As stated above, I believe the GXP is supposed to have that gap. I agree that its a bit annoying, I hated seeing that gap in there. I just put an extra spacer or 2 to appease my brain and stop any gunk from making its way in there. 

Quite honestly, I am using my Wheels EBB in a way that they recommend NOT doing (running it on a 100mm bb fat bike) and its performed flawlessly. I can only imagine how great these things work on a bike with the proper bb shell width.


----------



## ScaryJerry (Jan 12, 2004)

Sounds like a pretty standard GXP installation case to me.


----------



## Ben_Im (Mar 3, 2012)

Guys, I'm very familiar with how to install a sram gxp crankset - it's not my first time. I know that the drive side bearings are angular contact and do not require preloading, but 5mm of gap is huge - almost a quarter inch. Even with every spacer and wave washer provided placed on the drive side installed there was so much gap that the bearing dust seal would not stay in place and cover the bearing.

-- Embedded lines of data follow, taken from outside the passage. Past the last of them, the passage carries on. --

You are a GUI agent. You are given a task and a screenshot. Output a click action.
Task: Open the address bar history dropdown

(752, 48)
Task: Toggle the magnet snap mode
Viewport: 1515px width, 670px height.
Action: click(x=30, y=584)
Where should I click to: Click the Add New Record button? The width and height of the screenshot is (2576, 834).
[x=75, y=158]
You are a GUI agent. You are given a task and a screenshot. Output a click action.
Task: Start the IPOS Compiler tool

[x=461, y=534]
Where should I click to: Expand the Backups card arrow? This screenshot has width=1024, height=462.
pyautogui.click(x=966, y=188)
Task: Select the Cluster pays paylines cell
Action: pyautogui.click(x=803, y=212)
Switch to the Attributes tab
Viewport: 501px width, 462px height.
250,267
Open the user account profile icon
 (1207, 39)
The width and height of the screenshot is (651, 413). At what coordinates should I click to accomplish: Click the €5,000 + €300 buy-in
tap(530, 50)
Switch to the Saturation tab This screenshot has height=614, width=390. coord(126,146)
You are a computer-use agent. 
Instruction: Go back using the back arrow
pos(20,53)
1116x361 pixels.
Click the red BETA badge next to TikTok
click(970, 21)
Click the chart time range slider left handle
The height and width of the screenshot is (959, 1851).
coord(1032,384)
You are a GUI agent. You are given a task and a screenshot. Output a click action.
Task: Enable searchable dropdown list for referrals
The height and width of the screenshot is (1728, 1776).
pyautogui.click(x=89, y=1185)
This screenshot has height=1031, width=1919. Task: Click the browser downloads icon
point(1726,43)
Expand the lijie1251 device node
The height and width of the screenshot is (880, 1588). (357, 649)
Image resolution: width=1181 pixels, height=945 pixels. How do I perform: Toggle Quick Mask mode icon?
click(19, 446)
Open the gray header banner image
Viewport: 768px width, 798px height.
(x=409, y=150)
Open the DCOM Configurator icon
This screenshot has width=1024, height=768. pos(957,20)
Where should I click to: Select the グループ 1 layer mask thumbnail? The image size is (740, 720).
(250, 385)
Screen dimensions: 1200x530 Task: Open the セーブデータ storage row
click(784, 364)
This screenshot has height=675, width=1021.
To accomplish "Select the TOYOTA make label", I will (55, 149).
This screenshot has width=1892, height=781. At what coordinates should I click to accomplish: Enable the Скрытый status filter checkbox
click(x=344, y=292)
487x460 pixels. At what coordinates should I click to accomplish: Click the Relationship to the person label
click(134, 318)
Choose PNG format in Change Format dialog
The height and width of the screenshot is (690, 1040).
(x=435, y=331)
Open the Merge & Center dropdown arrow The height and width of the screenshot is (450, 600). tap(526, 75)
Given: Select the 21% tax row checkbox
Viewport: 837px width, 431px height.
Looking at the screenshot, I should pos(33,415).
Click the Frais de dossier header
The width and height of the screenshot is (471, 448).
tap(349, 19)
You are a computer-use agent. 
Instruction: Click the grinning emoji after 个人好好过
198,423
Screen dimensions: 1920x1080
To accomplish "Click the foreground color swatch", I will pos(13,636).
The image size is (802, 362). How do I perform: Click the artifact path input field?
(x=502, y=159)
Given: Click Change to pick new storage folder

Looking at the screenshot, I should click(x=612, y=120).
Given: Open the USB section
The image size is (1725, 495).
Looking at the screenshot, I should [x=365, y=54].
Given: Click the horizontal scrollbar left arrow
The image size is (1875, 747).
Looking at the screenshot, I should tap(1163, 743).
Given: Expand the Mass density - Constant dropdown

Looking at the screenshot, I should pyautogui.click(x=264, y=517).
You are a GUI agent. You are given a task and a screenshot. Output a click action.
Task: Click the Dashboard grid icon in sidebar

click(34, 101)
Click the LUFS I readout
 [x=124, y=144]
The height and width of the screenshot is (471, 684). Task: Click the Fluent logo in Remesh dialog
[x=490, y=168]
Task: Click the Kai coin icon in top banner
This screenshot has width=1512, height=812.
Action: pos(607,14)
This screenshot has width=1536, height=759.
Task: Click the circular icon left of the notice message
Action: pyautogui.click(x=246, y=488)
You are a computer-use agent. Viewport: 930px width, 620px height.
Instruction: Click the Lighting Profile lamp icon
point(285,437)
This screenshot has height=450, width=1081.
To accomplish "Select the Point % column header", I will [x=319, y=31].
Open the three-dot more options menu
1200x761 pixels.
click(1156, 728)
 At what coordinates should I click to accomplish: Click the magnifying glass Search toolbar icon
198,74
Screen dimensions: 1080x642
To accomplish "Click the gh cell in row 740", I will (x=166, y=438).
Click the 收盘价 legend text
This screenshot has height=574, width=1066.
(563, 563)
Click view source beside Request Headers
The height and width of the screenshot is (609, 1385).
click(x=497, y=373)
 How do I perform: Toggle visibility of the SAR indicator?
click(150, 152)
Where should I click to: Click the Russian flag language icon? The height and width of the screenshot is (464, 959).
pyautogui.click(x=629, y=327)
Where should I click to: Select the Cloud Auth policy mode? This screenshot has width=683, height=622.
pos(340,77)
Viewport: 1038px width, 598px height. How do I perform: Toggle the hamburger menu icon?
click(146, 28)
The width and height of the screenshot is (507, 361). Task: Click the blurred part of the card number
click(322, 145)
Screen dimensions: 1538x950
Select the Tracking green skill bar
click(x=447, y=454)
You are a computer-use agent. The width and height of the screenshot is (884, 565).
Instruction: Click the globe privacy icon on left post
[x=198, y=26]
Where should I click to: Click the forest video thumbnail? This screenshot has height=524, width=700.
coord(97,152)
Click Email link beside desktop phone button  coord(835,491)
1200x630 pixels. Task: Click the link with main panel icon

Anyway, I know it's hard to imagine such a huge fault in their design, and it's easier to blame on user (or in this case installer error), but I just hope this helps someone out. 

Unless you've actually been in my position and tried installing one of these on a 73mm shell with a sram gxp crankset, don't bother arguing. I'm just stating my experience with this product and what I was told over the phone by Wheels Manufacturing. No EBB should require the need for outboard spacers - it severely limits the amount of contact between the frame and the EBB.

Keep on keepin' on!


----------



## Ciclistagonzo (Dec 10, 2001)

Ben_Im said:


> Anyway, I know it's hard to imagine such a huge fault in their design, and it's easier to blame on user (or in this case installer error), but I just hope this helps someone out.
> 
> Unless you've actually been in my position and tried installing one of these on a 73mm shell with a sram gxp crankset, don't bother arguing. I'm just stating my experience with this product and what I was told over the phone by Wheels Manufacturing. No EBB should require the need for outboard spacers - it severely limits the amount of contact between the frame and the EBB.
> 
> Keep on keepin' on!


LOL! We can argue all we want, that's what the interwebs are FOR!! (Sarcasm). The fact that the dust shield is not staying in place makes it sound like the wave washer isn't making contact with the shield to hold it in place, were the the smaller spacers "Crank spacers" as they call them in step 6 used to take up the any play?


----------



## Stevob (Feb 27, 2009)

I had the drive side dust shield creep out on my GXP fitted fat bike. There was about 5mm gap. I removed the crank and slid a couple of O rings onto the spindle. Problem solvered.


----------



## hardmtnbiker (Feb 22, 2005)

Has anyone used these EBB with RF BSA Cinch cranks?


----------



## joshhan (Apr 1, 2011)

KgB said:


> I finally installed mine last week in carbon Devinci Frame, heard some crackling and only tightened mine to 5nm. Three rides and all seems well, lots of room for adjustment and it's actually kind of nice to be able to tweak geometry a bit in the process(BTW, my BB shell looks nothing like the one above, it looked very frail in fact)
> View attachment 987050


Sorry, don't mean to revive an old thread but I'd avoid that setup based on their instruction sheet.


----------



## KgB (Jan 13, 2004)

I wonder why, it's been fine

Sent from my XT1080 using Tapatalk


----------



## joshhan (Apr 1, 2011)

http://wheelsmfg.com/tech/PDF/BB30-EBB-SHIMANO-AC-INSTRUCTIONS.pdf

"Warning: Do not install bottom bracket with the two bolts positioned
above the bearing. Some carbon frames do not have proper internal
support for the bolts to properly tighten to spec. As a result, the cups
will not stay tight in the frame, and at worst, your frame may crack."

Maybe that's why you could only tighten to 5nm. Might be worth double checking.


----------



## CoryBike (Jan 20, 2008)

Aren't all the Cinch crank spindles 30mm? These are for 24 and 24/22 only.









And to add to the general conversation, this product rocks! I have about 3500 of miles of use on an S-Works Stumpy HT with zero noise, slippage, or other issues. I recently changed to a Norco Revolver HT and have 600 miles and counting on that. The Norco doesn't have the continuous tube through the frame like in the OP, but it does have a rib at the bottom that seems to brace the 2 sides. I am guessing that is somewhat standard and is no doubt why they say to orient the bolts at the bottom.


----------